Author's Note: While I've got several projects in the hopper, this is the story that keeps whispering to me in the dead of night. This will be one of my shortest at only four chapters, but there's something here that I can't shake, so let's do this. As always, let me know what you think here in the comments or over on Twitter (at virginiablk517).


Part 1 - A Quick Run


Bo took a deep, painful breath of freezing cold air and closed the lodge doors behind her with a clunk. The clouds that had brought five inches of new powder overnight were gone now. The sunlight was barely warm enough to feel on her skin, but it was bright and calming. 

She fought the urge to smile and won, but it was close. It felt too damned wonderful to be out of the stifling warmth of the lodge’s common room packed in with the other residents. She winced when she realized she’d left her gloves inside, and could have gone back to get them, but it was quiet and peaceful out here. All eyes would be on her the moment she opened the door.

Though one pair of those eyes was more welcome than the rest.

She balled her frozen hands into fists, tucked them under her arms, and closed her eyes against the welcome glare.

A low whine from the access road grew louder as a vehicle approached.
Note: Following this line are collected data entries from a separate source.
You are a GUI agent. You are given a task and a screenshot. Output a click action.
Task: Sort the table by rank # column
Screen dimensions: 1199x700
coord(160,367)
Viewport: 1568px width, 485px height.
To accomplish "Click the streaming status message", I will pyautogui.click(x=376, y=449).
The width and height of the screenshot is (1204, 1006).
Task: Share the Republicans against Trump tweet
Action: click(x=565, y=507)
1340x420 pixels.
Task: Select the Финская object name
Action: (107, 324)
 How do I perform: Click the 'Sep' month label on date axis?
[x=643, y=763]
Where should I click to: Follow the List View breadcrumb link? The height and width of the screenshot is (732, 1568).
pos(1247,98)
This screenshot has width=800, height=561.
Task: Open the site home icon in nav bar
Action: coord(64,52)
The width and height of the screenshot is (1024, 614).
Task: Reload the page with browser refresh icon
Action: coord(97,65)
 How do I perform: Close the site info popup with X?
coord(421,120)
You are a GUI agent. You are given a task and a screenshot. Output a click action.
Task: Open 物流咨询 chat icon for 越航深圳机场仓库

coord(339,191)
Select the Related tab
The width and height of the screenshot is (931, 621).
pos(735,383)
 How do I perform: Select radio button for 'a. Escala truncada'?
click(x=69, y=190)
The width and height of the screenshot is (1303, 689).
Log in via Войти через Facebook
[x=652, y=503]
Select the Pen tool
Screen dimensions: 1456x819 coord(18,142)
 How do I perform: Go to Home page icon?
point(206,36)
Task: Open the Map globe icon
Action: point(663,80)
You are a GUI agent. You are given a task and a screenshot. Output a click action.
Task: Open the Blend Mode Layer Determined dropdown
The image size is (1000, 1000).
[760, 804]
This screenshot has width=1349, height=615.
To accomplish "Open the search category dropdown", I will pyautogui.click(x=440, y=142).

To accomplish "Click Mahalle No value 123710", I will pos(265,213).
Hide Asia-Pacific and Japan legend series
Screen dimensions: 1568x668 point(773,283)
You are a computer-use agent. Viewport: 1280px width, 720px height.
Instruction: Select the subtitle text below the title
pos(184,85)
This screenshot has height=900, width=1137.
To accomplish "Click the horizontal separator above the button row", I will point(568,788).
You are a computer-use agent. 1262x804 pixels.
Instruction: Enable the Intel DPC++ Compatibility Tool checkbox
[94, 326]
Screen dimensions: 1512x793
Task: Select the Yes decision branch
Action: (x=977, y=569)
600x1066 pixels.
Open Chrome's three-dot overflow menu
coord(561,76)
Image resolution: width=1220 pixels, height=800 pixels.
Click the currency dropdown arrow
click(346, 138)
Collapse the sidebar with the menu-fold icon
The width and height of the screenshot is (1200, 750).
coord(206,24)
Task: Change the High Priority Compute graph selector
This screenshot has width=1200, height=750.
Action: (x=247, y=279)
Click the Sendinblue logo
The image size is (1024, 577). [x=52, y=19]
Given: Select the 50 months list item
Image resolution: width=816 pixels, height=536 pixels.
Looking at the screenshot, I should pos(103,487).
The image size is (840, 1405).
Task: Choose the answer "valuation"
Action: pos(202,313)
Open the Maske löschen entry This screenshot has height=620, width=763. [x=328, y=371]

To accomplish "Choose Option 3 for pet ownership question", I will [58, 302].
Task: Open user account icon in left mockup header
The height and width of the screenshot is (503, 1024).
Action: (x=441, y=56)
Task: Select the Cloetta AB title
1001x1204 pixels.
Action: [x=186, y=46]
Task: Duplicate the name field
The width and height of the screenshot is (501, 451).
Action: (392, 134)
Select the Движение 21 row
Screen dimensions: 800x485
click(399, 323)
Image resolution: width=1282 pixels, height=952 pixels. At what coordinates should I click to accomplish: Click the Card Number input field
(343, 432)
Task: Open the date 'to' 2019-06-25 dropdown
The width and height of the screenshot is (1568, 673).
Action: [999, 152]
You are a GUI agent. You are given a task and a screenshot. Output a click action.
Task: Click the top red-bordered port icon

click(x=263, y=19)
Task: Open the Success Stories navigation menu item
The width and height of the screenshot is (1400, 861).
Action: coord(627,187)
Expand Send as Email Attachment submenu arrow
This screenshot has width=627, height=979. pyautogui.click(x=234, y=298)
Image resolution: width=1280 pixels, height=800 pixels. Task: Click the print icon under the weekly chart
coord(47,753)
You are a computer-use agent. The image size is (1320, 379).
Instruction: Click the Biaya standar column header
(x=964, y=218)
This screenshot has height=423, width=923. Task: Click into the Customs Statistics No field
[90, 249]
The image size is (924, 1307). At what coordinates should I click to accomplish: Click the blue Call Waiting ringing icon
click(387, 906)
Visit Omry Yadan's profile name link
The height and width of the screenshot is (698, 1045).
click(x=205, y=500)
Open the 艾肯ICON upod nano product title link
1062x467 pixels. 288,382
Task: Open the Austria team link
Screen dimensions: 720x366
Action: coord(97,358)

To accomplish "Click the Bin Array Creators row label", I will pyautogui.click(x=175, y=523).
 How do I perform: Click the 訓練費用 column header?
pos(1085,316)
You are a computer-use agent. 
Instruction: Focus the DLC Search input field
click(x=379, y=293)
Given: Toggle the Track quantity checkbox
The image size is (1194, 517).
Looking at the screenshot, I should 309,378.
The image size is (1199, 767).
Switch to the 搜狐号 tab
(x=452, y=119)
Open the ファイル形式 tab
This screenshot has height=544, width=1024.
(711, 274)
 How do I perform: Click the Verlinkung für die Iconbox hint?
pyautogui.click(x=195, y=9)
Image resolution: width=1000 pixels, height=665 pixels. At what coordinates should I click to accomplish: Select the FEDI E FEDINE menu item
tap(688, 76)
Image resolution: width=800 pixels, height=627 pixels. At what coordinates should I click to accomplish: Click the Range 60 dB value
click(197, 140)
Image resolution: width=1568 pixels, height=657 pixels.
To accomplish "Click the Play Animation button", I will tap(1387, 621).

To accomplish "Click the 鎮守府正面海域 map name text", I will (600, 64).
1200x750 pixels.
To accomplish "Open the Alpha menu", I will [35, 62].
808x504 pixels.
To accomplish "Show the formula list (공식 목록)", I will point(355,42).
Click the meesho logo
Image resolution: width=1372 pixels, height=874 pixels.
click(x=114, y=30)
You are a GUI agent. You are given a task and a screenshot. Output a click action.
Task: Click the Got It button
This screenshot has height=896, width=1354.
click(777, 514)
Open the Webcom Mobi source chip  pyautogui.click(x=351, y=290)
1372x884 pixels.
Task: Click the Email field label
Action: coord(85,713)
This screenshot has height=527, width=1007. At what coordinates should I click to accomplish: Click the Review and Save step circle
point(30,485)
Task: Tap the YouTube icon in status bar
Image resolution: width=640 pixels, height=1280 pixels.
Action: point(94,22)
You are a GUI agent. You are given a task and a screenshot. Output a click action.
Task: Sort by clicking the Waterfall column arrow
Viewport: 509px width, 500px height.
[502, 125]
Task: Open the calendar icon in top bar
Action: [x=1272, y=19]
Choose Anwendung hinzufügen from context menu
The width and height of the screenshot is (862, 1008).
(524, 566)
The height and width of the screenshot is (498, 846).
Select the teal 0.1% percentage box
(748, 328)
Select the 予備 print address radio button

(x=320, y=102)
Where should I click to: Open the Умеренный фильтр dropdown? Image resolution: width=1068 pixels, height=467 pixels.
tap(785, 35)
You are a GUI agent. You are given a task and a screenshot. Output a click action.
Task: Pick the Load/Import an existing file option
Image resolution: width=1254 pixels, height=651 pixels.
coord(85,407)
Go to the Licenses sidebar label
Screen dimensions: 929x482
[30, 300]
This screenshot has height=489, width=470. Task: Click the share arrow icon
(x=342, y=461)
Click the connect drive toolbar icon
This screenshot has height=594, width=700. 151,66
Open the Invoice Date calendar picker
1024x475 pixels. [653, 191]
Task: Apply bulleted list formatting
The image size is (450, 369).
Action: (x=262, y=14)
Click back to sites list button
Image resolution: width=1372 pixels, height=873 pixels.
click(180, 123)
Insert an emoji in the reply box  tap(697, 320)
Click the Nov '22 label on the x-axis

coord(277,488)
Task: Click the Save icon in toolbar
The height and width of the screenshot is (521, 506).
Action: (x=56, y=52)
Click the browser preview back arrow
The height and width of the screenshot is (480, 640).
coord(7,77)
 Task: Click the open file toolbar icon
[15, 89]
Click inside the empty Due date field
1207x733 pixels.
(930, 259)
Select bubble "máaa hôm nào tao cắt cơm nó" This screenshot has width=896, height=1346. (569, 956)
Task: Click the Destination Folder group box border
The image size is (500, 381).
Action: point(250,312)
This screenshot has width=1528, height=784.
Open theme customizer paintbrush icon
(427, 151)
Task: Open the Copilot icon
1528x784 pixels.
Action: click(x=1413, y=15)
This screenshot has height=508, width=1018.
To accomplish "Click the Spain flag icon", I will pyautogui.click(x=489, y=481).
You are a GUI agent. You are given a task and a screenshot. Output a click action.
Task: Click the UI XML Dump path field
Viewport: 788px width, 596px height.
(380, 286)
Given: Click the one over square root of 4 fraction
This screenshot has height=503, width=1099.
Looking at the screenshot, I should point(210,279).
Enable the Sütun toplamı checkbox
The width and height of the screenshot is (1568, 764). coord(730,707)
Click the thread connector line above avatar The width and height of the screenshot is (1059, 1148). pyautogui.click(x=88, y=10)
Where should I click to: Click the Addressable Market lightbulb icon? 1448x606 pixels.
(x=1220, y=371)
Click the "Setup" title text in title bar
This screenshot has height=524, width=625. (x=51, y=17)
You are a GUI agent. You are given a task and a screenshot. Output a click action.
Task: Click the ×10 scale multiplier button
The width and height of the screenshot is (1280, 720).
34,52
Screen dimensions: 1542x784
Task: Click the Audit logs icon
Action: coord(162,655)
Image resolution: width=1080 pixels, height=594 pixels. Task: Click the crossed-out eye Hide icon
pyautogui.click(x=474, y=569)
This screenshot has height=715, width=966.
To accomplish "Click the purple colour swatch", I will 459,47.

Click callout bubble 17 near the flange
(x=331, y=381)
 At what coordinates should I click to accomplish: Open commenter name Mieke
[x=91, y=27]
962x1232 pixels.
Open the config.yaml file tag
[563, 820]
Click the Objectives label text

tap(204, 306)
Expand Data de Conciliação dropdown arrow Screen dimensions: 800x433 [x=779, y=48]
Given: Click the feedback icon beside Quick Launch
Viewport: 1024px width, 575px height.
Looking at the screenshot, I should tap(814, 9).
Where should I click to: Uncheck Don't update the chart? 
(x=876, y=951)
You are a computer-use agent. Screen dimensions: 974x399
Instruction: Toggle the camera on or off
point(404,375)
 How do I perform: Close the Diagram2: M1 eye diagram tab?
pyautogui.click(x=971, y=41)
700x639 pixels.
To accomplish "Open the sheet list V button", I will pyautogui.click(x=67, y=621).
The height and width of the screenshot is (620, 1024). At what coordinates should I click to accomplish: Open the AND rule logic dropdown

At the same time, the lodge door opened behind her. Bo probably looked like some kind of sun-worshipping hippie standing on the wide porch, letting the tiny bit of sun kiss her face. It wouldn’t be good for her reputation.

Bo opened her eyes as the thump of boots reverberated through the floorboards. A brush against her arm made her turn her head.

With a smile and a raised eyebrow, Lauren folded a pair of familiar gloves into Bo's hand, her touch warm against Bo's frozen skin. Lauren's long hair was tucked under a skullcap with the logo of a soccer team that didn’t exist anymore.

Bo wondered how Lauren had known about the gloves, as if Lauren had some kind of sixth sense attuned only to Bo. Then again, ever since Lauren had arrived at the lodge a few weeks ago, Bo herself always seemed to know where Lauren was.

Lauren had put on some weight since then and now had the build of a runner and not the emaciated refugee she’d appeared to be the week before Christmas. She wasn't dressed for the elements like Bo, and shivered in the cold. Lauren seemed taller from a distance, but this close, Bo found they were eye-to-eye. And right now, Lauren's dark eyes were as bright as her smile.

“Thanks,” Bo said, fighting off a blush at her forgetfulness.

An engine revved as something stopped in front of the main stairs, but instead of turning around, Bo watched Lauren looking at the new arrival. The smile on Lauren's face faded, then flared again as she nodded at Bo before heading back inside without a word.

Lauren never spoke. Not to anyone, not even Bo. She hadn’t spoken aloud during her entire stay at the lodge.

Bo sighed as she turned away from the doors.

Even though the driver was bundled in layers of outdoor gear, Bo knew who it was. Kenzi had taken the cover off the Jeep and the bulk of her coat and gloves and skullcap covered much of Kenzi's exposed skin, but long dark hair crept over lean shoulders.

“Just the bitch I want to see,” Kenzi said over the roar of the engine as she shifted into neutral. “You armed?”

“Yeah,” Bo said as she walked the few snow-covered stairs down to the gravel drive. She went nowhere without her pistol.

“Hop in.” Kenzi shifted the jeep back into first gear. She wasn’t wearing any of the harnesses or belts and danced a bit in her seat. “I want to make a run before the boys get back.”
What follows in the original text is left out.